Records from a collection
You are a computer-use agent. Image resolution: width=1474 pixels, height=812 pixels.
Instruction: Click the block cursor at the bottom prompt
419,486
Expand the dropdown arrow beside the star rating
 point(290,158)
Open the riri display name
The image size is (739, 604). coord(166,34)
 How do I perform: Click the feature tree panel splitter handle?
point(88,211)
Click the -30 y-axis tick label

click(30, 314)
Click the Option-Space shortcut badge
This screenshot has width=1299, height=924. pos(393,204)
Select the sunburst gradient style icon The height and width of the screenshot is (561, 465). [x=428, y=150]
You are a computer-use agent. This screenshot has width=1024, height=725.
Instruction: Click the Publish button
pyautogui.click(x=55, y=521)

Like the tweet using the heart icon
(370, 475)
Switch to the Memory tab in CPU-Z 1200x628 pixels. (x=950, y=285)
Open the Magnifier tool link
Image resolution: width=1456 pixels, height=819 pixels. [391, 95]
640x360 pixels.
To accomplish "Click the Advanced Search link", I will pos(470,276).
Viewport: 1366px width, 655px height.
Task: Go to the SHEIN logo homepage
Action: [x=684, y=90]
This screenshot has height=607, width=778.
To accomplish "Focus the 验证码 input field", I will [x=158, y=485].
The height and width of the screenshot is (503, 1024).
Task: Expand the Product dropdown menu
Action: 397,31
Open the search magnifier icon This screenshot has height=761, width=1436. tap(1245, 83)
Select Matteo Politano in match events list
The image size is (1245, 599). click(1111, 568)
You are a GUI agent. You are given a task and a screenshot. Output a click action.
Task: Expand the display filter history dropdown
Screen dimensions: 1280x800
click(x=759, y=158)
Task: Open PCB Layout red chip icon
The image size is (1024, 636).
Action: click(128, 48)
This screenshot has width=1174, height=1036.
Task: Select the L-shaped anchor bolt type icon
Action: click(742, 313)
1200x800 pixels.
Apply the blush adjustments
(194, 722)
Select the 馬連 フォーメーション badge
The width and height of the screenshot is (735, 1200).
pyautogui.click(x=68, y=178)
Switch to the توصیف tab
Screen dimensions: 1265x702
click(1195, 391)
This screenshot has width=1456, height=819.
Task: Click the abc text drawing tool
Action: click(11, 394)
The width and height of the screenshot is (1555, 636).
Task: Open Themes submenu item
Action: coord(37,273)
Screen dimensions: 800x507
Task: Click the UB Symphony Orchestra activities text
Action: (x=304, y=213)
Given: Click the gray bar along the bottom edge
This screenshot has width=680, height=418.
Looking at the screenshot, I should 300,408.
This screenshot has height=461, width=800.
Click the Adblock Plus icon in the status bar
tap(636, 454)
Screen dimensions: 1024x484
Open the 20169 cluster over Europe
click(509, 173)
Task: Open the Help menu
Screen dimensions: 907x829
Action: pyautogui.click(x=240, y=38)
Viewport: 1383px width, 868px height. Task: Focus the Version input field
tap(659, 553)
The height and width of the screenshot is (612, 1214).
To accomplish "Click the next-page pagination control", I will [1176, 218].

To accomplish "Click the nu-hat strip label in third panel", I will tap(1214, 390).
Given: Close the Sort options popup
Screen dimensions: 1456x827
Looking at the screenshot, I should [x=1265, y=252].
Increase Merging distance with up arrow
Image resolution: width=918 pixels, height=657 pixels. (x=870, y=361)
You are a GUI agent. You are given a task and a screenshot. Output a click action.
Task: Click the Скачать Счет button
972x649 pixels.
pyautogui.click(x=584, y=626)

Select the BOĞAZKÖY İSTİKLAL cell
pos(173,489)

> **EXERCISE DESCRIPTION**: Give every line of the records above as a numbered list, leaving out the blank lines.

> **ANSWER TO THIS EXERCISE**:
1. You are a computer-use agent. Image resolution: width=1474 pixels, height=812 pixels.
2. Instruction: Click the block cursor at the bottom prompt
3. 419,486
4. Expand the dropdown arrow beside the star rating
5.  point(290,158)
6. Open the riri display name
7. The image size is (739, 604). coord(166,34)
8.  How do I perform: Click the feature tree panel splitter handle?
9. point(88,211)
10. Click the -30 y-axis tick label
11. click(30, 314)
12. Click the Option-Space shortcut badge
13. This screenshot has width=1299, height=924. pos(393,204)
14. Select the sunburst gradient style icon The height and width of the screenshot is (561, 465). [x=428, y=150]
15. You are a computer-use agent. This screenshot has width=1024, height=725.
16. Instruction: Click the Publish button
17. pyautogui.click(x=55, y=521)
18. Like the tweet using the heart icon
19. (370, 475)
20. Switch to the Memory tab in CPU-Z 1200x628 pixels. (x=950, y=285)
21. Open the Magnifier tool link
22. Image resolution: width=1456 pixels, height=819 pixels. [391, 95]
23. 640x360 pixels.
24. To accomplish "Click the Advanced Search link", I will pos(470,276).
25. Viewport: 1366px width, 655px height.
26. Task: Go to the SHEIN logo homepage
27. Action: [x=684, y=90]
28. This screenshot has height=607, width=778.
29. To accomplish "Focus the 验证码 input field", I will [x=158, y=485].
30. The height and width of the screenshot is (503, 1024).
31. Task: Expand the Product dropdown menu
32. Action: 397,31
33. Open the search magnifier icon This screenshot has height=761, width=1436. tap(1245, 83)
34. Select Matteo Politano in match events list
35. The image size is (1245, 599). click(1111, 568)
36. You are a GUI agent. You are given a task and a screenshot. Output a click action.
37. Task: Expand the display filter history dropdown
38. Screen dimensions: 1280x800
39. click(x=759, y=158)
40. Task: Open PCB Layout red chip icon
41. The image size is (1024, 636).
42. Action: click(128, 48)
43. This screenshot has width=1174, height=1036.
44. Task: Select the L-shaped anchor bolt type icon
45. Action: click(742, 313)
46. 1200x800 pixels.
47. Apply the blush adjustments
48. (194, 722)
49. Select the 馬連 フォーメーション badge
50. The width and height of the screenshot is (735, 1200).
51. pyautogui.click(x=68, y=178)
52. Switch to the توصیف tab
53. Screen dimensions: 1265x702
54. click(1195, 391)
55. This screenshot has width=1456, height=819.
56. Task: Click the abc text drawing tool
57. Action: click(11, 394)
58. The width and height of the screenshot is (1555, 636).
59. Task: Open Themes submenu item
60. Action: coord(37,273)
61. Screen dimensions: 800x507
62. Task: Click the UB Symphony Orchestra activities text
63. Action: (x=304, y=213)
64. Given: Click the gray bar along the bottom edge
65. This screenshot has width=680, height=418.
66. Looking at the screenshot, I should 300,408.
67. This screenshot has height=461, width=800.
68. Click the Adblock Plus icon in the status bar
69. tap(636, 454)
70. Screen dimensions: 1024x484
71. Open the 20169 cluster over Europe
72. click(509, 173)
73. Task: Open the Help menu
74. Screen dimensions: 907x829
75. Action: pyautogui.click(x=240, y=38)
76. Viewport: 1383px width, 868px height. Task: Focus the Version input field
77. tap(659, 553)
78. The height and width of the screenshot is (612, 1214).
79. To accomplish "Click the next-page pagination control", I will [1176, 218].
80. To accomplish "Click the nu-hat strip label in third panel", I will tap(1214, 390).
81. Given: Close the Sort options popup
82. Screen dimensions: 1456x827
83. Looking at the screenshot, I should [x=1265, y=252].
84. Increase Merging distance with up arrow
85. Image resolution: width=918 pixels, height=657 pixels. (x=870, y=361)
86. You are a GUI agent. You are given a task and a screenshot. Output a click action.
87. Task: Click the Скачать Счет button
88. 972x649 pixels.
89. pyautogui.click(x=584, y=626)
90. Select the BOĞAZKÖY İSTİKLAL cell
91. pos(173,489)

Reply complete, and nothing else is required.